Le gouvernement de Donald Trump a de nouveau défendu lundi devant la justice américaine son décret migratoire très controversé, face à des magistrats semblant douter de l'opportunité du texte et s'inquiétant de la rhétorique anti-musulmane de l'homme devenu président.
Ce nouveau rendez-vous judiciaire s'est déroulé sur la côte ouest des Etats-Unis, devant trois juges de la cour d'appel de Seattle. Ce tribunal avait été saisi par l'administration Trump après qu'un juge de Hawaï a suspendu le 15 mars la seconde mouture du fameux décret. «Le président a-t-il renié ses déclarations de campagne?», a demandé le juge Michael Hawkins, en allusion à l'ancienne promesse du candidat Trump d'interdire aux musulmans l'entrée aux Etats-Unis, pays dont la Constitution prohibe pourtant la discrimination religieuse.
«Le président a clarifié qu'il parlait de groupes islamiques terroristes et des pays qui les hébergent ou les soutiennent, comme l'Etat islamique ou Al-Qaïda», a affirmé Jeffrey Wall, l'avocat du ministère américain de la Justice. Il y a une semaine, cette fois sur la côte est, ce juriste avait déjà défendu la plus controversée des mesures présidentielles, à Richmond, capitale de la Virginie. Cette cour d'appel fédérale avait également été saisie en appel par le gouvernement Trump.

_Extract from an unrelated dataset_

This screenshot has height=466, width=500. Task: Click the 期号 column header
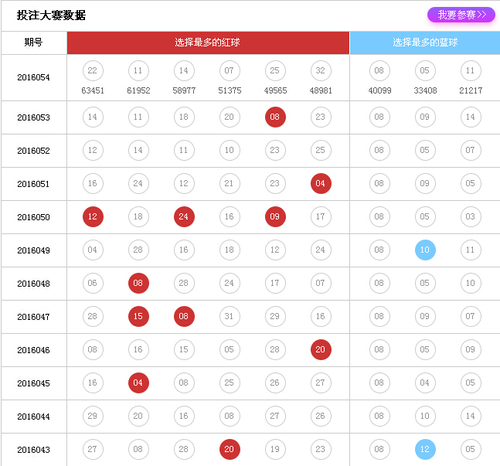pos(34,43)
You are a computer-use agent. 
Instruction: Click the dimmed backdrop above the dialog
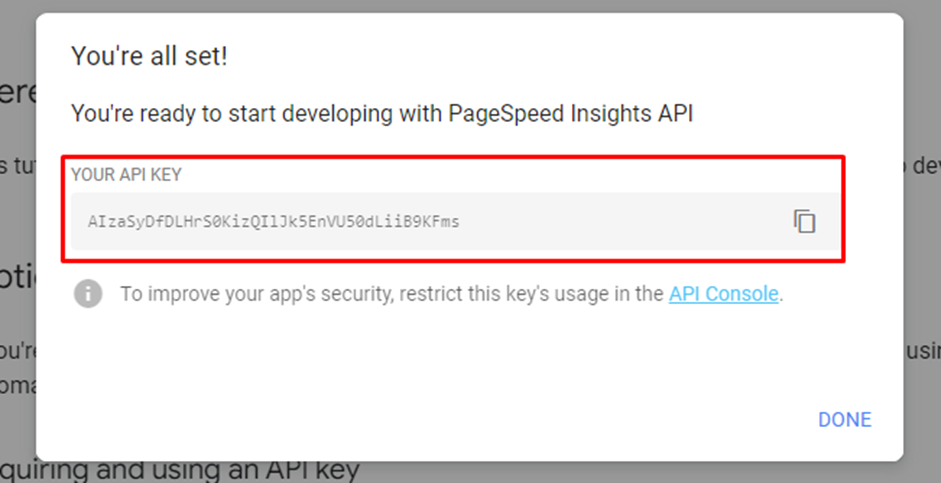[x=470, y=6]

Mais, à Richmond comme à Seattle, les opposants au décret ont semblé marquer des points en insistant sur la rhétorique présidentielle, avant ou après son entrée en fonction le 20 janvier. «Pas besoin d'être dans la tête du président, pas besoin d'être Sigmund Freud» pour savoir ce que Donald Trump pense des musulmans, a affirmé à la barre Neal Katyal, l'avocat de Hawaï, archipel faisant partie des Etats qui ont lancé des actions en justice contre le texte. Selon lui, le président Trump se garde bien de se désavouer sur la question.
L'exemple Bush
«Il pourrait par exemple dire ce qu'a dit le président (George W.) Bush après le 11 septembre (2001), que le terrorisme n'a rien à voir avec la religion musulmane, que l'islam n'est pas cela, que l'islam c'est la paix. En fait de quoi il dit que l'islam nous déteste», a martelé M. Katyal. Interrogé lundi sur la question, le porte-parole de la Maison Blanche a refusé de dire si Donald Trump avait l'intention de renier clairement ses déclarations sur les musulmans.

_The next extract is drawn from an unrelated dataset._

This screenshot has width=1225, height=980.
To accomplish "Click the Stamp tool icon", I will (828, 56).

«La priorité du président est que l'on avance les bons arguments pour mettre en vigueur le décret d'interdiction», a assuré Sean Spicer. Cette question du rapport de M. Trump aux musulmans a occupé une bonne partie des 80 minutes de débats, au cours desquels Jeffrey Wall a répété le principal argument du gouvernement: les questions d'immigration et de sécurité nationale relèvent de la Maison Blanche.

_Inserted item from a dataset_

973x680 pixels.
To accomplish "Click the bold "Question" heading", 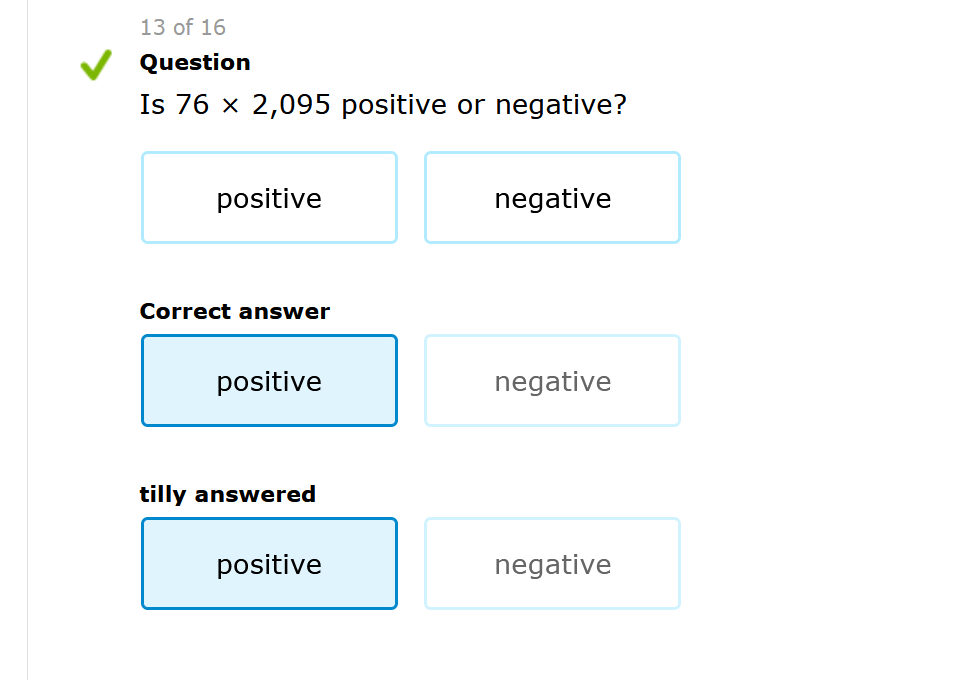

Donald Trump veut fermer temporairement les frontières américaines aux réfugiés du monde entier et aux citoyens de six pays majoritairement musulmans: Iran, Libye, Syrie, Somalie, Soudan et Yémen. Selon lui ces mesures d'urgence sont "vitales" pour la sécurité nationale, un argument qui s'affaiblit au fil des jours se suivant sans attentat jihadiste aux Etats-Unis.
Le décret a fédéré un vaste front d'opposition, en première ligne duquel on trouve des Etats démocrates, notamment sur la côte ouest du pays où le président est particulièrement impopulaire. Parmi les détracteurs du décret figurent aussi des organisations de défense des réfugiés, des militants des libertés, des universités et des entreprises actives dans les nouvelles technologies, qui emploient beaucoup d'étrangers.
Fin janvier, la première version de ce décret avait provoqué une onde de choc dans le monde et un chaos dans les aéroports américains. Son application avait été suspendue le 3 février par un juge fédéral de Seattle, dans l'Etat de Washington. La seconde version du décret a elle été bloquée par des juges de Hawaï et de l'Etat du Maryland, dans l'est du pays.
Des deux cours d'appel ayant examiné l'affaire, celle de Seattle pourrait la première faire connaître sa décision, dans quelques jours ou quelques semaines. Il est probable que la partie perdante saisira alors la Cour suprême. Donald Trump l'a d'ailleurs lui-même promis, en ne prévoyant pas d'autre issue que la victoire finale.